Sager, who was the first officer at the crime scene, said she initially went to Tercero’s residence at 23 Oak Street on Binghamton’s West Side after Tercero’s sister called police, concerned that he might harm himself. His sister told Sager that Tercero had sent her a text apologizing “for everything.” When Sager entered Tercero’s apartment to perform a welfare check, she found Anderson’s body in the bedroom, a sheet partially covering her.
While processing the crime scene, police uncovered several key pieces of evidence, including a blanket with bloodstains in the kitchen area and a notebook with a handwritten letter in Tercero’s bedroom. BPD investigator Carl Peters testified that he reviewed “a variety of bloodstained evidence,” along with video footage from cameras attached to Tercero’s house and telephone records. He also interviewed several witnesses in the case. Peters said Tercero’s note, which was written in English and Spanish and was partially illegible, read “like a suicide note.”

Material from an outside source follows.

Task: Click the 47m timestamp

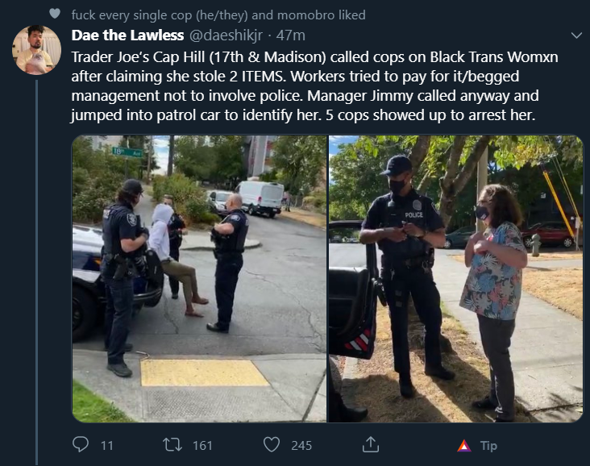Action: tap(290, 35)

“I’m sorry, this is stupid, I’m sorry,” a portion of the note read. “Mommy taught me life is a momentary thing. Nothing is ours. Mommy, I’m sorry, I don’t have any words.”
Investigators believe Tercero attempted to commit suicide twice following the murder of Anderson. When he was unsuccessful, they say he packed up his luggage and drove to John F. Kennedy International Airport in Queens, New York, where he boarded a flight. Images from security cameras inside the airport show Tercero with a bandage on his head.

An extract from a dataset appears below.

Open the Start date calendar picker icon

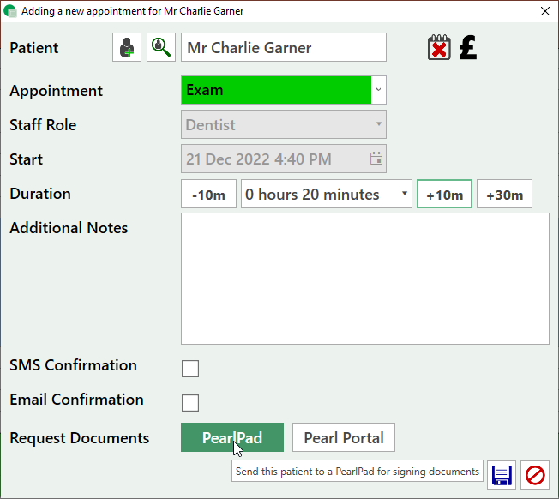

During cross examination, Tercero’s defense attorney questioned if proper protocol had been followed to protect the crime scene. Peters testified that trained crime scene technicians were tasked with collecting evidence and placing it in sealed bags, which were labeled with the location and type of evidence. Whenever evidence was opened for analysis, investigations and technicians logged their activities and resealed the bags.
Dr. James Terzian, a pathologist with Lourdes Hospital who performed an autopsy on Anderson’s body on the morning of March 10, 2018, also testified on Friday. Terzian said he found microhemorrhages on Anderson’s face, abrasions on the inside of her lower lip and bruising around her neck with fingermarks.
“There were a lot of findings in this case,” Terzian said. “[She had] marks on her neck, including fingerprint marks, one on the right and one on the left.”
Through his examination, Terzian concluded that Anderson was manually strangled, although there was also evidence that the necklace she was wearing at the time of her death acted as a ligature and impeded her breathing.
In Nicaragua, Tercero is being charged with femicide, which carries a maximum penalty of 25 years behind bars. He is facing a second-degree murder charge in the United States, which carries a possible sentence of 25 years to life in prison.
During testimony, Peters said Tercero’s note is a “confession of guilt,” echoing statements from witnesses during Tercero’s first day of trial, including a moment in testimony when Artin said she was certain Tercero was responsible for Anderson’s death and he was her “top suspect.”
The trial will resume on Oct. 22 at 1 p.m. Eastern Standard Time. At that time, the defense is expected to submit evidence regarding Tercero’s mental state, including a psychiatric evaluation.
Sasha Hupka contributed reporting to this article.